De la légalité de la grève

Face à une telle situation d’injustice sociale exacerbée, que doit faire le chrétien ? Peut-il aller en grève ?

Avant tout, il faut dire que la grève est un droit. C’est le droit pour une personne employée de cesser le travail afin de défendre ses intérêts ou manifester un désaccord. La grève est définie comme la cessation collective, concertée et totale du travail en vue de présenter à l’employeur des revendications professionnelles.

Au Burkina, deux textes régissent le droit de grève dans la fonction publique. La loi N° 45/60/AN du 25/07/1960 qui constitue le siège juridique du droit de grève. Elle précise l’interdiction de la grève à certaines catégories de personnel. Et la loi N° 013/98 du 28/04/1998 dont l’article 45 reconnaît aux agents de la Fonction publique burkinabé, le droit de grève comme moyen de défense de leurs intérêts professionnels collectifs. Ce droit s’exerce toutefois dans le cadre défini par les textes en vigueur en la matière. Cette loi du Code du travail introduit les notions de besoins essentiels, de service minimum et la possibilité de réquisitionner des travailleurs.

En fin de compte, la grève est une disposition légale et son observation ne peut être considérée comme un péché. Le gréviste n’a pas à se culpabiliser ni se laisser culpabiliser par d’autres.

De l’utilité de la grève

Cependant, si le chrétien peut aller en grève légalement, doit-il pour autant le faire ? Bien qu’elle soit légale, est-elle utile ? Car il est dit dans les Saintes Écritures que tout est permis mais tout n’est pas utile, tout n’édifie pas (1Cor 6.12 ; 10.23). Ceci soulève le problème des motivations de la grève. Si les motifs ou objectifs sont utiles, alors la réponse est toute simple. L’injustice sociale édifie-t-elle ? Non. La Bible dit qu’une nation est affermie et élevée par la justice (Pr 14.34, 29.4). Ainsi, aller en grève pour plus de justice est certainement utile. Mais lorsque la grève est motivée par la cupidité, l’égoïsme, elle n’est vraiment pas à envisager par le chrétien. De plus, il y a souvent des desseins inavoués dans certains mouvements de grève. Alors, le chrétien devrait être vigilant pour ne pas se laisser utiliser à d’autres fins.

La grève est-t-elle un acte d’insoumission à l’autorité ?

La Bible exalte l’obéissance et la soumission à l’autorité (Rom 13.1-8, De 17.12-13, Pr 24.21-22, Ecc 8.2-5, Lev 19.32). Cependant, le message biblique de la soumission à l’autorité n’est pas un quitus pour une attitude d’injustice ou despotique ou encore autoritaire. La soumission à l’autorité sous-entend que ce dernier pratique la justice. Le leadership dans son concept biblique est basé sur le service, d’où la notion de leadership-serviteur. Nous sommes à une position de responsabilité pour servir et non pour être servi.

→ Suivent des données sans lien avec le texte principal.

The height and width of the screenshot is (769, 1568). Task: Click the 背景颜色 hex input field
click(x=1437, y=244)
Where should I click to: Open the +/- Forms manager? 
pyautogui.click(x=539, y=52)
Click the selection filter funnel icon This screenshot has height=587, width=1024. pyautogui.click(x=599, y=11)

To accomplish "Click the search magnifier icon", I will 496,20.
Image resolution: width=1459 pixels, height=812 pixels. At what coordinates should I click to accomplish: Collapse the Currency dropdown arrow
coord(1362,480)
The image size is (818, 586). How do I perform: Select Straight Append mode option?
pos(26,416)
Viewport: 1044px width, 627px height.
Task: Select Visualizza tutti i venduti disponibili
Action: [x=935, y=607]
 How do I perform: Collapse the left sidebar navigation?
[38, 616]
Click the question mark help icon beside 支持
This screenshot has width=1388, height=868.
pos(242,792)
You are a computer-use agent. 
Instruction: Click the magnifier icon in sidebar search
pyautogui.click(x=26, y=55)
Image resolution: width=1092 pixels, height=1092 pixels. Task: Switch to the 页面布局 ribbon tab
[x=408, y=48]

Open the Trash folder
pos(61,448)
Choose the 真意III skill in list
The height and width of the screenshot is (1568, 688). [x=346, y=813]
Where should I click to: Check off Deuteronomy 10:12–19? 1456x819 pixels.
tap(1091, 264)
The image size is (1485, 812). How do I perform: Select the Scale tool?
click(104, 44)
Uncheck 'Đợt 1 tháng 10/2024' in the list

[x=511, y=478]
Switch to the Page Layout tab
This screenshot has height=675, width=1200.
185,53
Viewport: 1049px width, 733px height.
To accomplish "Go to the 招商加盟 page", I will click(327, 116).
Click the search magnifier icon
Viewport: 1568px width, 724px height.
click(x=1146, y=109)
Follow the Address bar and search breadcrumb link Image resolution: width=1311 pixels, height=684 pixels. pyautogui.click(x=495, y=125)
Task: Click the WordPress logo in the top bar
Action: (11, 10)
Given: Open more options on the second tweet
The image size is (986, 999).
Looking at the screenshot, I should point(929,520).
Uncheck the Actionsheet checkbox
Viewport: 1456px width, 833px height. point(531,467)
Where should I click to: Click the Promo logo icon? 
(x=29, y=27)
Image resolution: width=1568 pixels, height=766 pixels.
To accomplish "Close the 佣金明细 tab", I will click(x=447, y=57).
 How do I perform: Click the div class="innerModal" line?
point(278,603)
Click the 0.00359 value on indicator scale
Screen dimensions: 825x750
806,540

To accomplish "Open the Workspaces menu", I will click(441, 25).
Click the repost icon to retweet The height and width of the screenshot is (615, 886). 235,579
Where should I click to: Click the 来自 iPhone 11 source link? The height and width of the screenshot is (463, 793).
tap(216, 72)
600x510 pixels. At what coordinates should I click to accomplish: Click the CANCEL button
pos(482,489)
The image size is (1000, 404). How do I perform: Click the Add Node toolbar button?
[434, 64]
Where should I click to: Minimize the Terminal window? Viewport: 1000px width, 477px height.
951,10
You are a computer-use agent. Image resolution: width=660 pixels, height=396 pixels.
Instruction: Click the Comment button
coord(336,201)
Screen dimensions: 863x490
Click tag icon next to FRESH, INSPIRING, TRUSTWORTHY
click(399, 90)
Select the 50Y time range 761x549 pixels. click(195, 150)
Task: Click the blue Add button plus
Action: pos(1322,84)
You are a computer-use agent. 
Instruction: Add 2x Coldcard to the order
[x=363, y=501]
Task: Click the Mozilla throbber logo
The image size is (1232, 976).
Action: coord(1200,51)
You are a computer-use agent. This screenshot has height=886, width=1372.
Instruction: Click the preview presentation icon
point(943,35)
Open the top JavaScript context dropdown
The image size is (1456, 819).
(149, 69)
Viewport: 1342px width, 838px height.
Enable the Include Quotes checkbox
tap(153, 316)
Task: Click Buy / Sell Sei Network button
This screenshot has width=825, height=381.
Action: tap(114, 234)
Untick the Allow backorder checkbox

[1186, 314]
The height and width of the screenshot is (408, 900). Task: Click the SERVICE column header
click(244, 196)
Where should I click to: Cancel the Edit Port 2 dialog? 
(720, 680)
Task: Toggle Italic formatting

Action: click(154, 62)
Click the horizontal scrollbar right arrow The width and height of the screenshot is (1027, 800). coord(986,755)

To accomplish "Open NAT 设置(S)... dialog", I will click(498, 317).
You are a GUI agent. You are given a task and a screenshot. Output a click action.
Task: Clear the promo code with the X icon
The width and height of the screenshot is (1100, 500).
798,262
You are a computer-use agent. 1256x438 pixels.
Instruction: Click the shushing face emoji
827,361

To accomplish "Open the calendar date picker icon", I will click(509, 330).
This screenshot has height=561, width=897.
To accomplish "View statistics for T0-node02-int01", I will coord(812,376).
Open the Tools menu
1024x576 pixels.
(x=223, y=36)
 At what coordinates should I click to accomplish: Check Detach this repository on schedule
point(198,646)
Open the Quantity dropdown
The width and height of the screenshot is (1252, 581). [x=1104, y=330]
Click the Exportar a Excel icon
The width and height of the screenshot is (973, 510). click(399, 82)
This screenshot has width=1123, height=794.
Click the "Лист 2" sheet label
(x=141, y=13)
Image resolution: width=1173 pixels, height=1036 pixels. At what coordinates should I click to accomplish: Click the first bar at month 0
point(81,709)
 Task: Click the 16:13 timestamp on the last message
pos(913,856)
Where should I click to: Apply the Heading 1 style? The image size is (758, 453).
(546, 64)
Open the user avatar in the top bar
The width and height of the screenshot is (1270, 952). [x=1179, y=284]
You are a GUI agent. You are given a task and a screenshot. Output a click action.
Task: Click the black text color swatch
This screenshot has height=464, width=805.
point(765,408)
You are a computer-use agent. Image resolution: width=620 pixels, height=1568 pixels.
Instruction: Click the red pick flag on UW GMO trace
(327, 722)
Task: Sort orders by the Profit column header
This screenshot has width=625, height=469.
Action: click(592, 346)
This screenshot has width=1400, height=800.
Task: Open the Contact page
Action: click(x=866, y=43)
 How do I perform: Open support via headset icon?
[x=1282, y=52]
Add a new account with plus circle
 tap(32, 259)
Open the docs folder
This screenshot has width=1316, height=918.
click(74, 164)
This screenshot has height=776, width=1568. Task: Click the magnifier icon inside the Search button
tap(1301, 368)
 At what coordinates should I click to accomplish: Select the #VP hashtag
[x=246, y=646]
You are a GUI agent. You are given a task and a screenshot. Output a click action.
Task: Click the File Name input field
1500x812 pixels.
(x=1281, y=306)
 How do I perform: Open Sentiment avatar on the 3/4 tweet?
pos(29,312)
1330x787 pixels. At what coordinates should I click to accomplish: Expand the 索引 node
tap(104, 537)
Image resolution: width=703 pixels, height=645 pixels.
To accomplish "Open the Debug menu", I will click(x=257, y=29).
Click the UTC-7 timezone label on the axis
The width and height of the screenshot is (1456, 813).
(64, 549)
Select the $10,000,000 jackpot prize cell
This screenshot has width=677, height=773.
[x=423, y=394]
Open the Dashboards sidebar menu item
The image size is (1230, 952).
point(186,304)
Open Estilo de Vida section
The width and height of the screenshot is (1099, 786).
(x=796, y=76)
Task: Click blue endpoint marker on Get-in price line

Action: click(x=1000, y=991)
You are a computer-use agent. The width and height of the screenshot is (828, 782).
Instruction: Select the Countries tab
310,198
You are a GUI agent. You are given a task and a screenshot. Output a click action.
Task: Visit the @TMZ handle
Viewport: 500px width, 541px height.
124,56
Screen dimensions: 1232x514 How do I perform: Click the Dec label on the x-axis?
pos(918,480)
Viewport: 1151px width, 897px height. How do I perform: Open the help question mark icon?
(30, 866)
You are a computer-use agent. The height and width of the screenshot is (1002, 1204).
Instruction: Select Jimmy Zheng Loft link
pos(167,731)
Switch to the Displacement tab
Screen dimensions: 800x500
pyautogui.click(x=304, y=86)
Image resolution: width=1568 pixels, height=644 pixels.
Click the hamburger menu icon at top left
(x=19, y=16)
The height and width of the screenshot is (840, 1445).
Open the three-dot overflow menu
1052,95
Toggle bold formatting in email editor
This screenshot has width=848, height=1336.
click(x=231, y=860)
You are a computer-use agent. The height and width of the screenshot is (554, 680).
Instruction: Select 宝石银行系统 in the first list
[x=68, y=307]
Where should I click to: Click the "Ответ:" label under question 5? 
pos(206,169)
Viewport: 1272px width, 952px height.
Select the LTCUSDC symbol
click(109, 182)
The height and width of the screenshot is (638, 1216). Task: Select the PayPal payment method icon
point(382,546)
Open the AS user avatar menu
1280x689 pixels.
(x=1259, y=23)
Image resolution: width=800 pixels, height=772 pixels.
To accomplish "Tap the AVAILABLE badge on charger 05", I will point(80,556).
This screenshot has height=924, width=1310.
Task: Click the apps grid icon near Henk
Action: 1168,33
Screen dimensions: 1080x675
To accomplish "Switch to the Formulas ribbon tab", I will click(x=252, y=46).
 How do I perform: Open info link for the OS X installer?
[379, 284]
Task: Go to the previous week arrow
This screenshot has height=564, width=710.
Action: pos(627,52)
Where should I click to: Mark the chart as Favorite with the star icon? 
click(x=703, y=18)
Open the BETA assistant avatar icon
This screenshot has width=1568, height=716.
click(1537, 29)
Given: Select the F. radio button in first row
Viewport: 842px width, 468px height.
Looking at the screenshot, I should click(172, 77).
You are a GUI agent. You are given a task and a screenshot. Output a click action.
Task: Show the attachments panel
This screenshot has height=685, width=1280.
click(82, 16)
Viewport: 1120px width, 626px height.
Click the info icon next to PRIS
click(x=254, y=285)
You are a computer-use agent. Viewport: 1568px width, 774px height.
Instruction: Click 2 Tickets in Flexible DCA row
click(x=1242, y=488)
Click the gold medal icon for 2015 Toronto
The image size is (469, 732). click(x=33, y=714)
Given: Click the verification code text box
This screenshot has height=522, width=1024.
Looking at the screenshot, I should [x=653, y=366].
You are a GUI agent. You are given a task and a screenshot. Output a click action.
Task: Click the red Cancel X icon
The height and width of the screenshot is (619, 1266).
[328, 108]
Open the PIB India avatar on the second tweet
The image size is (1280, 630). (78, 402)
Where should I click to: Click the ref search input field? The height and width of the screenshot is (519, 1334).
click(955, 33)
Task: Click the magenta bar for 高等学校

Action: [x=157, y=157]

Toutefois, que faire quand l’autorité devient injuste ? La soumission est-elle toujours applicable au risque de basculer dans l’asservissement à une personne humaine ? Nous disons que non, car l’Évangile de Christ nous a libéré de tout asservissement, c’est-à-dire qu’il s’agit d’une libération holistique de la personne humaine. Ce n’est pas pour que nous retournions à une autre forme de servitude.

En outre, nous avons le devoir de toujours rechercher la justice. Cette quête de justice peut parfois nous amener à nous opposer à l’autorité sans être en contradiction avec la parole de Dieu. Ainsi, si la grève est le seul moyen qui vous reste pour réclamer justice, alors ne vous sentez pas en porte-à- faux avec la Bible, d’autant que vous demeurez dans la légalité.

Quand la soumission à l’autorité signifie désobéissance à la parole de Dieu, cette soumission devient caduque. Dans ce cas, la désobéissance à l’autorité humaine s’impose et elle est agréable à Dieu. Imaginez un père dire à son enfant d’aller voler afin de nourrir la famille. Une désobéissance de l’enfant réjouirait certainement le cœur de Dieu. Lorsque l’autorité vous opprime ou vous pousse à poser des actes contraires à l’éthique biblique, la désobéissance devient un devoir. Car, l’obéissance à Dieu prime sur celle des hommes.

De la sensibilité du secteur de la santé

La grogne sociale que connait le Burkina Faso n’a malheureusement pas épargné le secteur de la santé dont nous connaissons les conséquences désastreuses. Chaque partie y va de son argumentaire. Pourtant, on aurait pu faire l’économie des grèves dans ce secteur si l’écoute avait prévalu. Mais hélas !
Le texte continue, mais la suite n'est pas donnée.